WORK REQUEST: Report only the number of lines in the following entries where the word "agent" occurs.

************

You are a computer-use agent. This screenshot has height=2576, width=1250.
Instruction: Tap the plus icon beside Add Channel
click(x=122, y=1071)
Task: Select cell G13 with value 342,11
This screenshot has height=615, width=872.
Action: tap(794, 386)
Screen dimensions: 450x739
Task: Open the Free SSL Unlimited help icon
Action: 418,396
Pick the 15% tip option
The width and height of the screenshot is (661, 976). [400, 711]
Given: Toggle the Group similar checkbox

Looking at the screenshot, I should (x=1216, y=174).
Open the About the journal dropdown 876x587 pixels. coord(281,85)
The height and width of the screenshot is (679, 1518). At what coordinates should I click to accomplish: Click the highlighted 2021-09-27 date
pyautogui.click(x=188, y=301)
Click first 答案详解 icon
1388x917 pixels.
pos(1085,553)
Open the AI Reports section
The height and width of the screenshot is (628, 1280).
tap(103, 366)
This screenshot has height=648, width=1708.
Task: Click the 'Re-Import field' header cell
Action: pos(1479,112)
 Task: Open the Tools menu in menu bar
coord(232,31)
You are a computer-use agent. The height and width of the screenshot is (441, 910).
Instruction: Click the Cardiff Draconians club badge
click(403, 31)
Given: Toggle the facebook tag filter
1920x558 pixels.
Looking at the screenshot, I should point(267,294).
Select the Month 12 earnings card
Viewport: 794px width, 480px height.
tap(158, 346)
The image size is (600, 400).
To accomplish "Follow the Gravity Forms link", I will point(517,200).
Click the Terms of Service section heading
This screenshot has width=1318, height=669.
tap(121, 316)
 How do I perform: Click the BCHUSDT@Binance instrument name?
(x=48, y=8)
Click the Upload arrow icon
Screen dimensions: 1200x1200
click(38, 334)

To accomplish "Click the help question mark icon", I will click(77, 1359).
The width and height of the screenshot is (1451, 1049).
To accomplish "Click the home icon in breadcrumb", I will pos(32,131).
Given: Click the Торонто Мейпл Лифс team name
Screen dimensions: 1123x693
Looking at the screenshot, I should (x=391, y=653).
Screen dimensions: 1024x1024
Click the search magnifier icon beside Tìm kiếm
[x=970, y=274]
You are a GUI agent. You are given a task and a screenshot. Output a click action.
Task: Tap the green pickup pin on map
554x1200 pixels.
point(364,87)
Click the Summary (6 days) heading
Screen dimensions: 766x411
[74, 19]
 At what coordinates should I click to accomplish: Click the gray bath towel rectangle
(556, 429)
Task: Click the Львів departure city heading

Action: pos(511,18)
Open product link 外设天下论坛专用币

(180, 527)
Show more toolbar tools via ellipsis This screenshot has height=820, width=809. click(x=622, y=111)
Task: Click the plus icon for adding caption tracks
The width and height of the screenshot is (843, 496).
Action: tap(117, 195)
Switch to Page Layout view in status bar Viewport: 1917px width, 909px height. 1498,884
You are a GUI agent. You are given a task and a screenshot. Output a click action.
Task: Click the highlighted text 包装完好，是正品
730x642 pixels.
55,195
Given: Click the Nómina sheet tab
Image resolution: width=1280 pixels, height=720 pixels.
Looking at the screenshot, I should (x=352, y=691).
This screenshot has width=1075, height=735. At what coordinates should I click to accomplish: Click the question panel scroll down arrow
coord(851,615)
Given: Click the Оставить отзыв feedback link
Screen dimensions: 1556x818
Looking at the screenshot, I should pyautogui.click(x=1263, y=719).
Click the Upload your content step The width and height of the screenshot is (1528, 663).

************

ANSWER TO THE PROBLEM: 4